Rettung in letzter Sekunde

Der Kreuzberger Buchladen Kisch & Co. wird nicht geräumt und hat ein neues Domizil in der Oranienstraße

Von Peter Nowak

Kurz vor dem Räumungstermin kam für den Buchhändler Thorsten Willenbrock die erlösende Nachricht. Zwar musste er seinen Laden „Kisch & Co.“ in der Oranienstraße 25 Ende August verlassen. Doch ab 1. September konnte der Verkauf in neuen Räumen in der Oranienstraße 32 weitergehen.
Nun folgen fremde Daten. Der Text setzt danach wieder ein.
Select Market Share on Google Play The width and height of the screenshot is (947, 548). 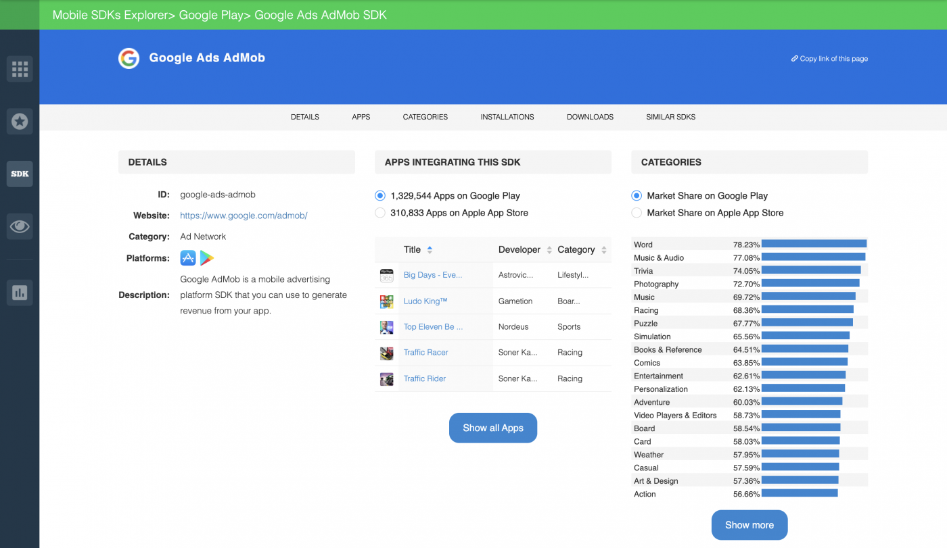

Vermieter ist dort mit der GSW eine Tochterfirma des Immobilienkonzerns Deutsche Wohnen. Nicht nur Willenbrock vermutet, dass der Konzern wenige Wochen vor der Abstimmung über das Volksbegehren „DW & Co. enteignen“ auf Imagepflege bedacht ist. Schließlich sorgte die Kündigung von Kisch & Co. über Monate für große Aufmerksamkeit. Denn Willenbrock und sein Team haben sich seit mehreren Jahren gegen ihre Verdrängung gewehrt und wurden damit  zu einem Symbol für den Widerstand von Gewerbetreibenden in Kreuzberg.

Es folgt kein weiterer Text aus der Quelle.